N° 533

SÉNAT

SESSION ORDINAIRE DE 1997-1998

Rattaché pour ordre au procès-verbal de la séance du 30 juin 1998

Enregistré à la Présidence du Sénat le 1 er juillet 1998

RAPPORT

FAIT

au nom de la commission des Affaires sociales (1) sur la proposition de loi de MM. Jean-Paul DELEVOYE et Louis SOUVET, tendant à mieux réglementer les pratiques du merchandisage afin d'éviter certaines pratiques abusives constatées dans le secteur de la grande distribution,

Par M. Louis SOUVET,

Sénateur.

(1) Cette commission est composée de : MM. Jean-Pierre Fourcade, président ; Jacques Bimbenet, Mme Marie-Madeleine Dieulangard, MM. Guy Fischer, Claude Huriet, Bernard Seillier, Louis Souvet, vice-présidents ; Jean Chérioux, Charles Descours, Roland Huguet, Jacques Machet, secrétaires ; François Autain, Henri Belcour, Paul Blanc, Mmes Annick Bocandé, Nicole Borvo, MM. Louis Boyer, Jean-Pierre Cantegrit, Francis Cavalier-Benezet, Gilbert Chabroux, Jean-Patrick Courtois, Philippe Darniche, Mme Dinah Derycke, M. Jacques Dominati, Mme Joëlle Dusseau, MM. Alfred Foy, Serge Franchis, Alain Gournac, Louis Grillot, André Jourdain, Jean-Pierre Lafond, Dominique Larifla, Henri Le Breton, Dominique Leclerc, Marcel Lesbros, Jean-Louis Lorrain , Jean Madelain, Michel Manet, René Marquès, Georges Mazars, Georges Mouly, Lucien Neuwirth, Mme Nelly Olin, M. André Pourny, Mme Gisèle Printz, MM. Henri de Raincourt, Gérard Roujas, Martial Taugourdeau, Basile Tui, Alain Vasselle, Paul Vergès, André Vézinhet.

Voir le numéro :

Sénat : 211 (1997-1998).


Commerce et artisanat. - Code du travail.

TRAVAUX DE COMMISSION

Au cours de sa réunion du mercredi 1er juillet 1998, sous la présidence de M. Jean-Pierre Fourcade, président, la commission a procédé à l' examen de la proposition de loi n° 211 (1997-1998) de MM. Jean-Paul Delevoye et Louis Souvet, tendant à mieux réglementer les pratiques du merchandisage afin d'éviter certaines pratiques abusives constatées dans le secteur de la grande distribution (rapporteur : M. Louis Souvet).

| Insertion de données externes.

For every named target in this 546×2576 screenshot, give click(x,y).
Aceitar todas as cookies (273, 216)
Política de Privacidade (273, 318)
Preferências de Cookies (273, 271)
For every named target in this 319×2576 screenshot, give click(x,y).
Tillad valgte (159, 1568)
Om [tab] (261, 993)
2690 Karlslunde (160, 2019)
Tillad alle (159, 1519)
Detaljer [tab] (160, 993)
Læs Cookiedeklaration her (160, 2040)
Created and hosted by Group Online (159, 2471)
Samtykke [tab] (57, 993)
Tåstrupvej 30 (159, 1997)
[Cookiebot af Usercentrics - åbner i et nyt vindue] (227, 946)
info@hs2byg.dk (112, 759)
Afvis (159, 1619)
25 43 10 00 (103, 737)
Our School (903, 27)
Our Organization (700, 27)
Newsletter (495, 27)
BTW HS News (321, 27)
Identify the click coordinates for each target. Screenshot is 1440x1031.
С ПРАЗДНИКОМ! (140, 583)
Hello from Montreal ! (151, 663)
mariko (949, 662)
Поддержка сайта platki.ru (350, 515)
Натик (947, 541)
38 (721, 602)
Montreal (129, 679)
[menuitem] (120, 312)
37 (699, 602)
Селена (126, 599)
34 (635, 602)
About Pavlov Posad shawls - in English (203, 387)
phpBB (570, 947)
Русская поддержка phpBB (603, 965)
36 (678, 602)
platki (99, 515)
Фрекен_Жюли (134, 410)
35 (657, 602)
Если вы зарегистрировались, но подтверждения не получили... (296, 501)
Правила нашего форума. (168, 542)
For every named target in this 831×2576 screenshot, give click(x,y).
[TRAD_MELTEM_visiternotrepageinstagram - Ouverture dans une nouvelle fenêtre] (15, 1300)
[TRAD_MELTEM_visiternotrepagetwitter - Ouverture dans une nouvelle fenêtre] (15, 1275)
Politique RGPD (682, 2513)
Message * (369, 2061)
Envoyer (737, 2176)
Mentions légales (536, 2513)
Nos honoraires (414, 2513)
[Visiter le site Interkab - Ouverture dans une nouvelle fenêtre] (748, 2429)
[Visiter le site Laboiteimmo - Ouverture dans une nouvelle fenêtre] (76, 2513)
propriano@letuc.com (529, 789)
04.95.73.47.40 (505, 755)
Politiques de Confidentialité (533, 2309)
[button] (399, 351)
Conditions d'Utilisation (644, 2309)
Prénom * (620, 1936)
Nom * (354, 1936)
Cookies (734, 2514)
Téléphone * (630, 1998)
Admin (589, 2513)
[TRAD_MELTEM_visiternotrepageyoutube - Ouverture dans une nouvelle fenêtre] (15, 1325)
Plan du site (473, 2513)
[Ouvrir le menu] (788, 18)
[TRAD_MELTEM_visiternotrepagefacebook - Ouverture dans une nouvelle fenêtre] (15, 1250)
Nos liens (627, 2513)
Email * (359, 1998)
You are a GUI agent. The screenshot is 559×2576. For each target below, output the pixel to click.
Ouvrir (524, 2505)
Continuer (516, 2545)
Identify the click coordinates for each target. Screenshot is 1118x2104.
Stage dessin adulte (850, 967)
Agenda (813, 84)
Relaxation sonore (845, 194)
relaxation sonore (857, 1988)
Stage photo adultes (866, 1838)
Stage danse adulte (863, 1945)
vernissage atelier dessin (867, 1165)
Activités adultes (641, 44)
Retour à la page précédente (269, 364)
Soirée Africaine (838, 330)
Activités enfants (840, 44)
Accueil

M. Louis Souvet, rapporteur, a tout d'abord déclaré que la présente proposition de loi avait été déposée par M. Jean-Paul Delevoye et qu'il avait accepté de la cosigner.

Il a précisé que son origine devait être recherchée dans le développement constaté dans la région Nord-Pas-de-Calais d'abus dans l'exercice du marchandisage dans le secteur de la grande distribution.

Le rapporteur a indiqué que le salarié " marchandiseur ", contrairement à ce que sous-entendait le terme, n'était pas chargé de la démonstration de produits vendus, qu'il n'avait aucune activité commerciale ou promotionnelle et qu'il n'était pas en relation avec la clientèle. Il a expliqué que son travail consistait à regarnir les rayons de l'hypermarché de produits de certaines marques qu'il allait chercher dans les rayons des magasins, ce travail correspondant précisément à celui " d'employé de libre service " défini par la Convention collective des magasins d'alimentation et d'approvisionnement général applicable aux hypermarchés.

M. Louis Souvet, rapporteur , a observé que le salarié " marchandiseur " n'était pas employé par le distributeur mais soit par le fournisseur, soit par l'intermédiaire d'un prestataire de services et qu'en l'état actuel de la législation, la pratique du marchandisage telle que l'exercent les prestataires de service était illégale au regard de l'article L. 125-1 du code du travail qui définit le délit de marchandage.

Il a remarqué que ce délit était constitué lorsqu'une sous-traitance ou une prestation de services dissimulait en réalité une simple fourniture de main-d'oeuvre.

Le rapporteur a observé que cette " mise à disposition " de personnel pouvait être considérée sous bien des aspects comme une " externalisation " des emplois, notamment lorsqu'elle n'était pas la conséquence nécessaire de la transmission d'un savoir-faire ou de la mise en oeuvre d'une technique de vente propre à l'entreprise.

Il a estimé que cette externalisation pouvait conduire à poursuivre, outre le fournisseur ou le loueur de main-d'oeuvre, l'utilisateur lui-même qui était alors considéré comme coauteur du délit ou complice.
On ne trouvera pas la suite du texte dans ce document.